Video Games Make You Smarter… Really!
Can video games make you a better air traffic controller? How about a better surgeon? And, for the huge demographic bubble of baby boomers, can video games keep you cognitively sharp into old age?
Continuing our focus on brain fitness this week (see also Nap for Success), here’s another surprising research finding: video games make you smarter! And not just any video games like the sedate Tetris… it’s the action-packed shoot-em-ups like Unreal Tournament and Counter Strike that work best. Specifically, visual search skills were dramatically better in hard-core gamers compared to non-gamers:
In the experiment all of the participants in the Bavelier-Green study rest their heads on a chin rest and stare at a square in the center of a computer screen. Randomly a target… flashes at one of twenty four possible locations on the screen. Immediately the screen is flooded for about a second with a clutter of circles, squares, and lines. Finally, the screen goes blank and the participants are asked to remember where the target had originally appeared on the screen. Regular video-game players do this with about 80% accuracy, while nonplayes get ti right only about 30% of the time. [From Think Smart: A Neuroscientist’s Prescription for Improving Your Brain’s Performance
by Richard Restak (emphasis added).]
A second experiment showed that even non-gamers could do much better on the test after a mere month of game play. Clearly, if you are hiring air-traffic controllers, it would be good to know if they are serious gamers. And it’s not just that occupation…
Doctor, What’s Your High Score on Metal Gear?
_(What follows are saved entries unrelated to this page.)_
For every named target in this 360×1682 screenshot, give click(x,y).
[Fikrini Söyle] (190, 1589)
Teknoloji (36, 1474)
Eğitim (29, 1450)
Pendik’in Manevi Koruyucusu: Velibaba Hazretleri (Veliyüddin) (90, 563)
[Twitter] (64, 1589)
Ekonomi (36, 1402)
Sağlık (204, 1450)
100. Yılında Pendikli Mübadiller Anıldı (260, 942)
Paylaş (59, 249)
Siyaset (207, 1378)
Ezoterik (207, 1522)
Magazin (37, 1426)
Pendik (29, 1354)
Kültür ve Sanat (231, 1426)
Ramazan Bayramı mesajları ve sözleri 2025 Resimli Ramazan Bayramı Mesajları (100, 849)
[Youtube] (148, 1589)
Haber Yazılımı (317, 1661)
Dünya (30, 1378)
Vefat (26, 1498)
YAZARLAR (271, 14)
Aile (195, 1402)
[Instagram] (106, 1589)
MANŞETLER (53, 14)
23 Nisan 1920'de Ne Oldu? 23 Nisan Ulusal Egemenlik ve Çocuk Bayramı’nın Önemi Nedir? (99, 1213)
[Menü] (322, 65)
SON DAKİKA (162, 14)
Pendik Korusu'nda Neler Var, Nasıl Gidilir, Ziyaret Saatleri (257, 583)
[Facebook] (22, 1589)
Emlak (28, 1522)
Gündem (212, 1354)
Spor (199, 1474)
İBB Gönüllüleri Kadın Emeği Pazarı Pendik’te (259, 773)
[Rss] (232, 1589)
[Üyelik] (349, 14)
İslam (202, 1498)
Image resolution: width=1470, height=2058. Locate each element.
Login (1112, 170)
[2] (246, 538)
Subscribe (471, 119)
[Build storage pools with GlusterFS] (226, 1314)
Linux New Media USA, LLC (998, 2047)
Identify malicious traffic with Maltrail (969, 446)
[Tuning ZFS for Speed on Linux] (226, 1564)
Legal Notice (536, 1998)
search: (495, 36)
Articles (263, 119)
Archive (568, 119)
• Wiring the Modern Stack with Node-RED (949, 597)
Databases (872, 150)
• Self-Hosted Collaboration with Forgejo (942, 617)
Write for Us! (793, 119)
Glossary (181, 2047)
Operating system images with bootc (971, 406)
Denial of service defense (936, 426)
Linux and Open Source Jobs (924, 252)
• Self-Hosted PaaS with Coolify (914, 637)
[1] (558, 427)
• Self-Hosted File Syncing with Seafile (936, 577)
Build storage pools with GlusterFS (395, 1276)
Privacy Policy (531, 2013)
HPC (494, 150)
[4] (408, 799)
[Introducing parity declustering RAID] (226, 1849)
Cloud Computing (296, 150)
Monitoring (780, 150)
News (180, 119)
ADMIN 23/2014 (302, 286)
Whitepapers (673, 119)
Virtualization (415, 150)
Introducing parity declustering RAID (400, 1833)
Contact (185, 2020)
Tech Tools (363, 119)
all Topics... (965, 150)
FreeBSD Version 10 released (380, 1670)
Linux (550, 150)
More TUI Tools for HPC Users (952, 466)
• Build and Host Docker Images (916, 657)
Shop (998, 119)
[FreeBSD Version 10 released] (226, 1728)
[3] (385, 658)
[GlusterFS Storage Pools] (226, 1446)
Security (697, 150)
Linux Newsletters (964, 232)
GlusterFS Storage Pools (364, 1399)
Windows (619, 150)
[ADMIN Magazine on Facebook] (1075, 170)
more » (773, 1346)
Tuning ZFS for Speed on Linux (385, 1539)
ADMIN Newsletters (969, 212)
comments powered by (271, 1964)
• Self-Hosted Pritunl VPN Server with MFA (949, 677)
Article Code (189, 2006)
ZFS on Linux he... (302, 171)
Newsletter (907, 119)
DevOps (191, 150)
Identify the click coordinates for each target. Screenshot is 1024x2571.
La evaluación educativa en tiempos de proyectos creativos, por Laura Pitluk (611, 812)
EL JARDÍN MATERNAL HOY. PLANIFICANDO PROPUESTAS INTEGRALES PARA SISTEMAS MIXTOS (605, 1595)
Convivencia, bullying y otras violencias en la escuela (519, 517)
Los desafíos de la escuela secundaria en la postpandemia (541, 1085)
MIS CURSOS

Surgeons who play video games more than three hours per week commit 37 percent fewer errors in the operating room, are 27 percent faster at laparoscopic skills… and are 33 percent faster at suturing than surgeons who don’t play video games.
Boomer Bonus
Based on research on aging brains, Restak also suggests that playing action games may be better at preventing cognitive decline than “brain fitness” programs. It’s not that puzzles and brain teasers are ineffective, but rather that video games are infinitely more engaging and far more likely to keep the user playing over weeks or months. (Restak does caution that games featuring excessive and random violence like the Grand Theft Auto series might improve cognitive skills but also might have negative consequences as well.)
So, the news is good: spend some time with your Xbox 360, Playstation 3, or WII… you won’t have to feel guilty, because you’ll be stimulating your brain, improving your cognitive skills, and maybe even staving off the effects of Alzheimers.